He lay for a short period in mental sufferings; then, starting upon his feet by an extraordinary effort of nature, and with furious execrations at the tardiness of death, he tore off the bandage which covered a wound on his forehead. The blood streamed down and made him a ghastly spectacle.
Conscience-Stricken
“Aye,” cried he, as he looked upon his stained hands, “this is the true color; the traitor’s blood should cover the traitor’s hands. Years of crime, this is your reward. The betrayal of my noble master to death, the ruin of his house, the destruction of his name; these were the right beginnings to the life of the robber.”
A peal of thunder rolled over our heads and the gush of the rising waves roared through the cavern.

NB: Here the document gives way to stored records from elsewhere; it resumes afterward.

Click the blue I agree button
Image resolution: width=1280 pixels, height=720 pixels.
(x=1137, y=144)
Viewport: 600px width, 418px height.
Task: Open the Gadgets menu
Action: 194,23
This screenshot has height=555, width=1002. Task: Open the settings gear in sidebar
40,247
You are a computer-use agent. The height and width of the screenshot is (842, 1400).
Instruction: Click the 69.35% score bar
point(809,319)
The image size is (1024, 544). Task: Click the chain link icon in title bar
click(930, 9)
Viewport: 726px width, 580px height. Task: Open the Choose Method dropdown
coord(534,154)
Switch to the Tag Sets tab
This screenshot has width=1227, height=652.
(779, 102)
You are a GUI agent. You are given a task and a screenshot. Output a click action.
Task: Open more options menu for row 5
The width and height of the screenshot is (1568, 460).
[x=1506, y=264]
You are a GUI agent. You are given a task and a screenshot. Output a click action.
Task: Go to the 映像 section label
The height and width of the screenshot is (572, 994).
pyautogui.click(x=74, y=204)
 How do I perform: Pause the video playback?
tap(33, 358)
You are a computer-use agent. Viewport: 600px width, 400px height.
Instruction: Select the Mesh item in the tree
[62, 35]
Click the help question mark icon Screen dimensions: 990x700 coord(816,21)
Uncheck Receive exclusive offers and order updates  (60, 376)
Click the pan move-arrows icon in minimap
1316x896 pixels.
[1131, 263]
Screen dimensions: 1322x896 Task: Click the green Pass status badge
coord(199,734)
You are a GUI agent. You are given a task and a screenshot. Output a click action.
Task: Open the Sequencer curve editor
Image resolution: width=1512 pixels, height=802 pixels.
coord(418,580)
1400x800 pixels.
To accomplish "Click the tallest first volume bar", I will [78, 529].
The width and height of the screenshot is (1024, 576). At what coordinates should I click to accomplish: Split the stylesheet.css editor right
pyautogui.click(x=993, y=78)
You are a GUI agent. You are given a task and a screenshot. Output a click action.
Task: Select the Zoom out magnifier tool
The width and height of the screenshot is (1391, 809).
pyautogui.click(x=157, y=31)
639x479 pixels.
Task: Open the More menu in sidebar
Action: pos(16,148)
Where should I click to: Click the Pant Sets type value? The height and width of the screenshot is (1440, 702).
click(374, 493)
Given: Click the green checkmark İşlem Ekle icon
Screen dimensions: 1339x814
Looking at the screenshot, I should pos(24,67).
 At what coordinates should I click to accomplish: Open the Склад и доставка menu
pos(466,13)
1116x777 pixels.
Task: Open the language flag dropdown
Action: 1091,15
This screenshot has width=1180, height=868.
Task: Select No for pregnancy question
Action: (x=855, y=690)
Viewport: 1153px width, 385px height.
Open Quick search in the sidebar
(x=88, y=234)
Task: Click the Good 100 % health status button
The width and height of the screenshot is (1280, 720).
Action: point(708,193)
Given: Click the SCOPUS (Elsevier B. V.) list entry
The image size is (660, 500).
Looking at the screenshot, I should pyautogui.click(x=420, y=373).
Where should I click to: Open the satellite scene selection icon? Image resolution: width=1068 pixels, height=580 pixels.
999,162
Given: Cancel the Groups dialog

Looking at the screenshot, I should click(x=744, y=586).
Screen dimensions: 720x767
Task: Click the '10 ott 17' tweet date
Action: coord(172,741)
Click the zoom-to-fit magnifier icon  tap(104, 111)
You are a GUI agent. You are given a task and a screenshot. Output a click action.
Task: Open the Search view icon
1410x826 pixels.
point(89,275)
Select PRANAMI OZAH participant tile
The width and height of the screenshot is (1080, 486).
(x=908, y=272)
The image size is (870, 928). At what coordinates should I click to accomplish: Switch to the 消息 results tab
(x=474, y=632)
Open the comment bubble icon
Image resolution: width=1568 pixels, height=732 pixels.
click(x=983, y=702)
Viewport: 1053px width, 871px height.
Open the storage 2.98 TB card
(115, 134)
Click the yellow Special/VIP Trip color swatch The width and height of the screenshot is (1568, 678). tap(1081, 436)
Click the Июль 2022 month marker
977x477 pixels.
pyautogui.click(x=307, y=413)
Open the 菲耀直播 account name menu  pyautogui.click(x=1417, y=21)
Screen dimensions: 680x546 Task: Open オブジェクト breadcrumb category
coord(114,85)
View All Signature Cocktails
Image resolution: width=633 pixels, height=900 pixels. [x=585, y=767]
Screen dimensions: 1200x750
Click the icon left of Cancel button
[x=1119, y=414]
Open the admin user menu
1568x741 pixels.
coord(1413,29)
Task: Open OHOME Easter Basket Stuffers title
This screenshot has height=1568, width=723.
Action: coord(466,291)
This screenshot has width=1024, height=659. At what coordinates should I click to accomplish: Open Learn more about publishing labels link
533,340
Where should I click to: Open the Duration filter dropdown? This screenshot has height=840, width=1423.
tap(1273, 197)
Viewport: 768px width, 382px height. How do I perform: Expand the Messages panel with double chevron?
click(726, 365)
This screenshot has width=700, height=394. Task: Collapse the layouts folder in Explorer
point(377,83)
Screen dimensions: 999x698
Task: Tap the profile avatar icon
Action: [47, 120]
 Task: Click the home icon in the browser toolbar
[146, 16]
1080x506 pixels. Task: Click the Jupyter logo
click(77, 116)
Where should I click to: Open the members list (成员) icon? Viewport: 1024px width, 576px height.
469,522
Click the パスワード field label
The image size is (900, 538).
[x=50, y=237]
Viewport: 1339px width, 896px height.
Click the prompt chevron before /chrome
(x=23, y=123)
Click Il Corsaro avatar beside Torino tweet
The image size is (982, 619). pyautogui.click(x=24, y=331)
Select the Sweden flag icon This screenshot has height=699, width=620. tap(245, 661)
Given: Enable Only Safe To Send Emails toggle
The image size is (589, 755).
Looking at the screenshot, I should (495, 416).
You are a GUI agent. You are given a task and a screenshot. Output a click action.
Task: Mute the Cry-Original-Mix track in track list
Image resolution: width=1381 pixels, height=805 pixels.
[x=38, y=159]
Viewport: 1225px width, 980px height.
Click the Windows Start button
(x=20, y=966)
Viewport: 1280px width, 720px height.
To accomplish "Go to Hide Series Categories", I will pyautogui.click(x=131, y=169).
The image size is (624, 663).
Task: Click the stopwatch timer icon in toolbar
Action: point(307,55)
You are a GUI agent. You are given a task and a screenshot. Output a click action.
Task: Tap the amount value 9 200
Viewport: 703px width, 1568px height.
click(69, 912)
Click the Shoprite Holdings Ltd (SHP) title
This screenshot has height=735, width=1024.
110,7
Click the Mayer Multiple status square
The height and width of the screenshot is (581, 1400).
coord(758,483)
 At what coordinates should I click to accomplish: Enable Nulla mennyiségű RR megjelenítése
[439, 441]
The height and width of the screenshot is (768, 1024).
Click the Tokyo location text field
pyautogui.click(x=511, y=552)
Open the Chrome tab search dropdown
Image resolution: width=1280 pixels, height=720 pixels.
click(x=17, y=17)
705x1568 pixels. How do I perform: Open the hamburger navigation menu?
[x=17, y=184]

“Aye, there is your army,” he cried, “coming in the storm. I have seen your angry visages at night in the burning village; I have seen you in the shipwreck; I have seen you in the howling wilderness; but now I see you in shapes more terrible than all.”
The wind bursting through the long vaults forced open the door.
“Welcome, welcome to your prey!” he yelled, and drawing a knife from his sash, darted it into his bosom. The act was so instantaneous that to arrest the blow was impossible. He fell and died with a brief, fierce struggle.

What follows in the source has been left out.